Bodies Are Complex. So Are We.
At Ultra, design begins with the body — not the perfected version you see in ads, and not a fantasy shape carved out of ideals. We start with reality: the body in motion, layered with muscle, sweat, rhythm, and speed. The body as a system that shifts, flexes, breaks, and rebuilds.
Our silhouettes are drawn from that complexity. Cuts follow tension, seams trace strength, fabrics adapt to skin under stress. Every piece is an experiment in movement. Nothing is decorative; everything is functional. When the body bends, twists, or lifts, the garment has to respond in sync. This is where sport logic enters — a discipline born from training, repetition, and endurance.
But Ultra isn’t only about function. Our design carries its own graphic language — a visual system made of arrows, contrasts, bold typography, and directional cues that speak as clearly as seams and stitches. Graphic language is performance, too. It’s how the body is seen: lit under a spotlight in the club, caught mid-stride in the street, or stretched under fluorescent gym lights. Ultra lives in all these spaces at once, because performance has no single stage.
Bodies are complex, and so are the cultures they move through. Sport and nightlife, street and studio, Tel Aviv and New York, Milan fabrics and Xiamen precision. Ultra is built out of this multicultural system: global by design, unified by movement. Each garment carries that hybridity — technical yet graphic, athletic yet expressive, simple in form yet charged with intensity.

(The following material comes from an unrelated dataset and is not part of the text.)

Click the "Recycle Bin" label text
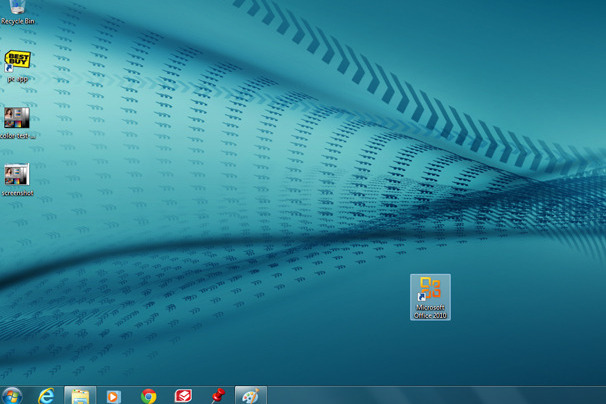The height and width of the screenshot is (404, 606). coord(18,21)
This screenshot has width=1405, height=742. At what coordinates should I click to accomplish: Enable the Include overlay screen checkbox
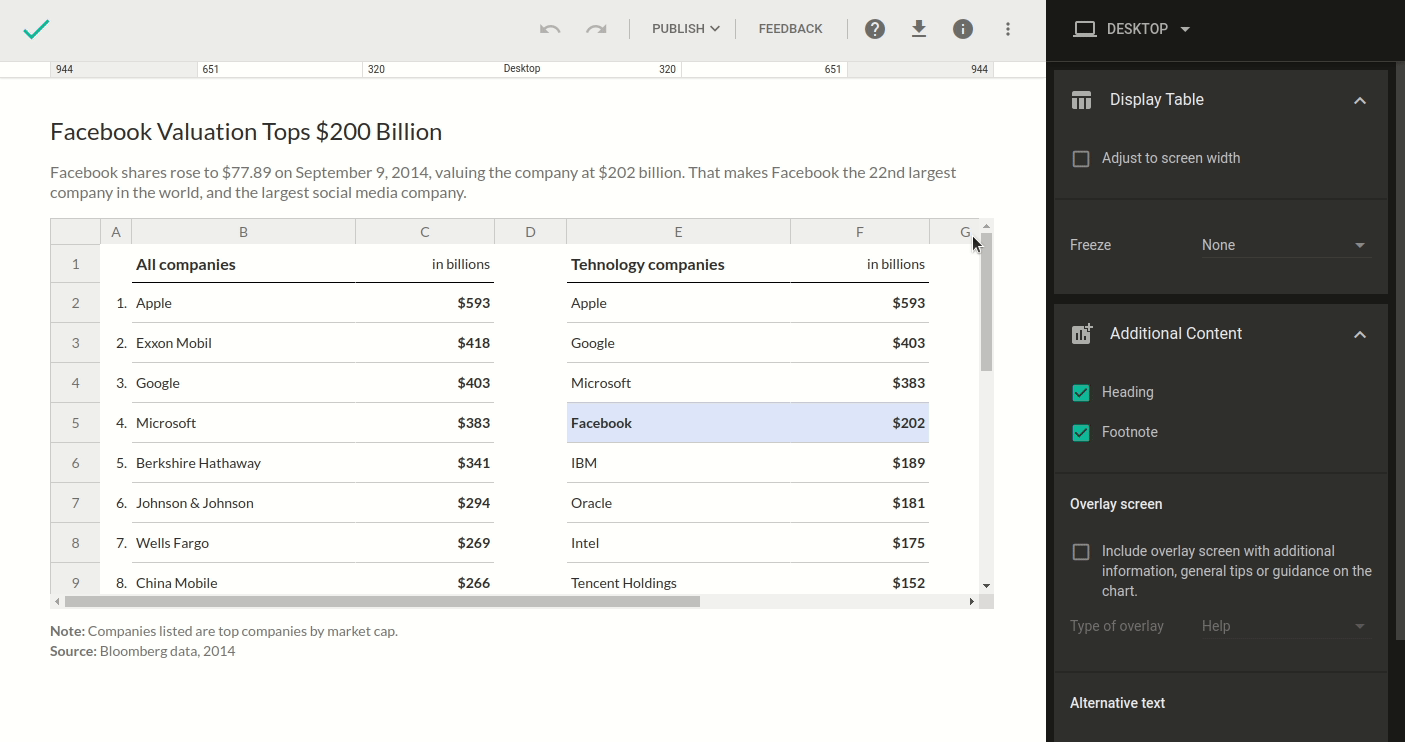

We believe performance is not only physical. It’s identity. It’s the way sweat translates into pride, how muscle becomes silhouette, how repetition builds confidence. Wearing Ultra is part of that equation. It’s not just about what you wear but how your body performs — whether you’re sprinting, posing, training, or just showing up.
Ultra is a system for every body. A team of motion and rhythm, a graphic identity written across skin. We fuse sport logic with design language because nothing less would capture the truth: bodies are complex. So are we.